======== Text ========
= Andreev Bay nuclear accident =

1982 nuclear accident near Murmansk, Russia, Soviet Union

The Andreev Bay nuclear accident (Радиационная авария в губе Андреева) (also known as Andreyeva or Andreeva Bay) took place at Soviet naval base 569 in February 1982.

Andreev Bay was a radioactive waste repository 55 km (34 mi) northwest of Murmansk and 60 km (37 mi) from the Norwegian border, on the western shore of the Zapadnaya Litsa (Kola Peninsula). The repository entered service in 1961. In February 1982, a nuclear accident occurred in which radioactive water was released from a pool in building #5. Cleanup of the accident took place from 1983 to 1989. About 700,000 tonnes (770,000 tons) of highly radioactive water leaked into the Barents Sea during that time. About 1,000 people took part in the cleanup effort. Vladimir Konstantinovich Bulygin, who was in charge of the naval fleet's radiation accidents, received the Hero of the Soviet Union distinction for his work.
======== Dataset entries ========
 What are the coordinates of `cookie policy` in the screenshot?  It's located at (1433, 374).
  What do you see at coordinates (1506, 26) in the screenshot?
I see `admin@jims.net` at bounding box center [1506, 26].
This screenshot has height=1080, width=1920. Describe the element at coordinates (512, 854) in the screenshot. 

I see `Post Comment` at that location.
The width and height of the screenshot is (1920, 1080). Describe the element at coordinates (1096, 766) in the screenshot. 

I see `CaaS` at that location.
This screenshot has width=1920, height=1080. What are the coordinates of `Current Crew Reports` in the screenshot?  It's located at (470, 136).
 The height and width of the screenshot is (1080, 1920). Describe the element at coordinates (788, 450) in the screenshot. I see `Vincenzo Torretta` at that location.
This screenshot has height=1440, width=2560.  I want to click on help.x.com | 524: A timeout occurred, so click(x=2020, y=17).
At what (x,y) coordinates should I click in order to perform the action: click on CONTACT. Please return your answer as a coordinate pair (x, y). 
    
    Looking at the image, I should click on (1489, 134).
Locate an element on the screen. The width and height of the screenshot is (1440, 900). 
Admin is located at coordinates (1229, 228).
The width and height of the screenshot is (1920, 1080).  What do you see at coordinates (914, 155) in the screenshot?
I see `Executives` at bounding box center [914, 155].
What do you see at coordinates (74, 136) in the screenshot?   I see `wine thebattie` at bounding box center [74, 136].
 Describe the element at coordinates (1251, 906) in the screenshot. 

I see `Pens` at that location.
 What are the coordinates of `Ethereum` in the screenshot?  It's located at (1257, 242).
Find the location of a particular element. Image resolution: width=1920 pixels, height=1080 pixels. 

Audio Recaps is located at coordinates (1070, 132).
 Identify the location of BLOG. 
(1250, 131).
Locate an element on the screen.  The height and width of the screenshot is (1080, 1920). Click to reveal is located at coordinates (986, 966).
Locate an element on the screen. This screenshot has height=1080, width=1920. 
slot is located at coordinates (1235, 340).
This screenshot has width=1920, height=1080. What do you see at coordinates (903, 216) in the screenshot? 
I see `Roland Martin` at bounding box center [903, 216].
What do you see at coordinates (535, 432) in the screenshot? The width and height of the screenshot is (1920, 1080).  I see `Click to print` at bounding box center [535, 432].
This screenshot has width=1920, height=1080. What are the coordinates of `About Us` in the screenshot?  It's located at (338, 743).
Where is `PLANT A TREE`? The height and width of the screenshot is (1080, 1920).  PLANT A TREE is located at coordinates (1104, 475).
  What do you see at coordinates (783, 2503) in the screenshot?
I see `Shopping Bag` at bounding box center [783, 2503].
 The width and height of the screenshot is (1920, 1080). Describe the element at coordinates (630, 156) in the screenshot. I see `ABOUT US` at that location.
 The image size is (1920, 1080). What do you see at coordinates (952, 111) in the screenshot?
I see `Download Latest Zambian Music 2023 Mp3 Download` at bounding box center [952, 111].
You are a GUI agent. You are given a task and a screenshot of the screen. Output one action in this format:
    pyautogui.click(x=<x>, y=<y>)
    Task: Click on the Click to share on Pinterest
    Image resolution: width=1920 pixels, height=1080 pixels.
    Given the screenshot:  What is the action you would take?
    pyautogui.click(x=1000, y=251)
========
§ Task list
1 - Recast the records from the line containing "This screenshot has width=1920, height=1080. What do" through the line containing "center [952, 111].", inclusive, as a Markdown table with columns No. and Record, one numbered row per line and blank lines omitted.
2 - Extend the text on the Andreev Bay nuclear accident beyond its final sentence.

§ Answers
1 -
| No. | Record |
|---|---|
| 1 | This screenshot has width=1920, height=1080. What do you see at coordinates (903, 216) in the screenshot?  |
| 2 | I see `Roland Martin` at bounding box center [903, 216]. |
| 3 | What do you see at coordinates (535, 432) in the screenshot? The width and height of the screenshot is (1920, 1080).  I see `Click to print` at bounding box center [535, 432]. |
| 4 | This screenshot has width=1920, height=1080. What are the coordinates of `About Us` in the screenshot?  It's located at (338, 743). |
| 5 | Where is `PLANT A TREE`? The height and width of the screenshot is (1080, 1920).  PLANT A TREE is located at coordinates (1104, 475). |
| 6 |   What do you see at coordinates (783, 2503) in the screenshot? |
| 7 | I see `Shopping Bag` at bounding box center [783, 2503]. |
| 8 |  The width and height of the screenshot is (1920, 1080). Describe the element at coordinates (630, 156) in the screenshot. I see `ABOUT US` at that location. |
| 9 |  The image size is (1920, 1080). What do you see at coordinates (952, 111) in the screenshot? |
| 10 | I see `Download Latest Zambian Music 2023 Mp3 Download` at bounding box center [952, 111]. |

2 -
== Nuclear fuel repository ==

The repository, constructed in the early 1960s, is a naval base on the shore of the Zapadnaya Litsa bay. It consists of two piers, a stationary mooring bay, a sanitation facility, spent fuel pools in building #5 (unused since 1989), three 1,000 m3 dry storage containers, an open-air field for storing spent nuclear fuel containers, a security checkpoint, and other technical facilities. The area contains spent nuclear fuel (SNF) in storage facility Building 5 consisting of about 22,000 spent nuclear fuel assemblies, solid radioactive waste (SRW) in storage facility Building 7 and its facilities 7A, 7B, 7D, and 7F, and liquid radioactive waste (LRW) in storage facility Building 6.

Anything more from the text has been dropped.